OYSTERHOOD is reclusiveness or solitude, or an overwhelming desire to stay at home.

— @HaggardHawks

Just when you think something cannot get any better, there is breakfast with a view. Vineyard Views Country House is one of those places that radiate perfect hospitality. Our hosts, Gareth and Grant, made us feel welcomed in a way that one seldom encounters with complete strangers. We were staying only a night, but the hours spent at the Country House completely recharged my batteries. I slept through the night, woke up refreshed and eager to explore. But first, there was the divine breakfast with a view that took one’s breath away. I love travelling around the world to faraway destinations, but sitting on the stoep of the Country House this morning, with the Vineyard Views spread in front of us, I thought: why long for faraway places when you can have the ideal getaway on Cape Town’s doorstep?

After breakfast, we had a stroll around the village and its quirky shops and galleries. Riebeek Kasteel will see me again soonest. But preferably, next time, we will know how to manage what one local explained was “The Mountain”, no reception in the centre of the village because of the nearby mountain range which reduces the available signal to nearly nothing.

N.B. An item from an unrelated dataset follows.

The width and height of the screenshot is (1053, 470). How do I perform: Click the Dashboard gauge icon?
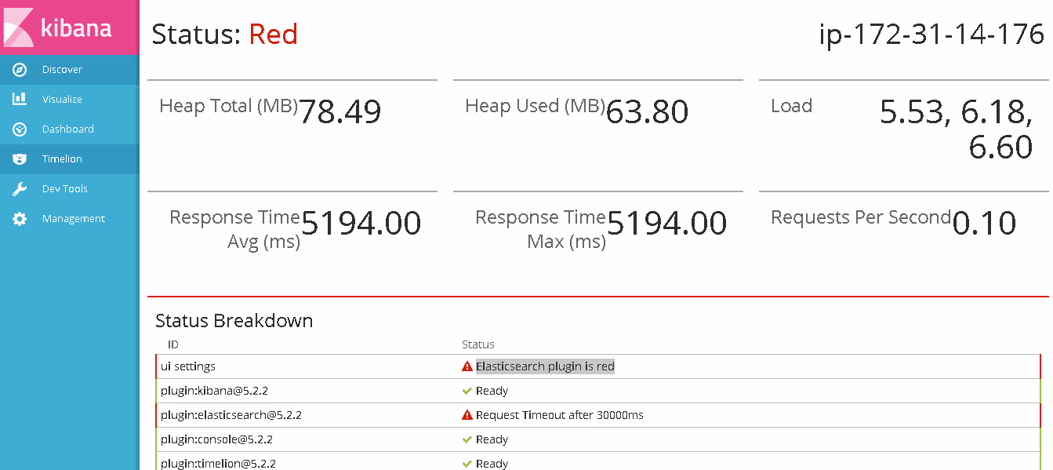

Usually, no problem, but when you are in a new place during loadshedding and are searching for a place that turns out to be closed anyway and you can’t rely on Google Maps or phone anyone and have to drive around in nearly complete darkness to find another somehow functioning restaurant, it can become ‘difficult’. Also, and I say this with a heavy heart and knowing that after the Mullieneux tasting not many wines would have managed the comparison, but the Brink Family wine we had last night was … shall we say, ‘difficult’, too. No wonder we never heard of it before … But I did enjoy the label :)

Isn’t the Swartland simply stunning?

We came back home in the afternoon to the sad news of Achmat Dangor’s passing. I have been reading his work ever since I discovered South African literature. He was always kind to me on the few occasions we met on the literary scene. The last time was at the Open Book Festival in 2017 when I interviewed him along with Qarnita Loxton and Jonathan Jansen. Qarnita took this wonderful selfie of us – one of my favourite festival photographs ever – at the event.

This year has taken away so much from so many people and the loss deepens with every passing day. It is difficult, if not impossible, to allow oneself to feel all the pain – communal and individual. But every loss brings with it the reminder to treasure the moments we have with one another, to embrace the joys that others bring into our lives. We need to keep one another in our hearts and in our memories. One day our smiles will be on display on our lips again – until then let us shine goodwill with our eyes. May Achmat rest in peace, and may his loved ones find comfort in the memories he leaves behind.

Be kind. Wear a mask. Support local.

“Physical distancing remains one of the key strategies to curb this pandemic.”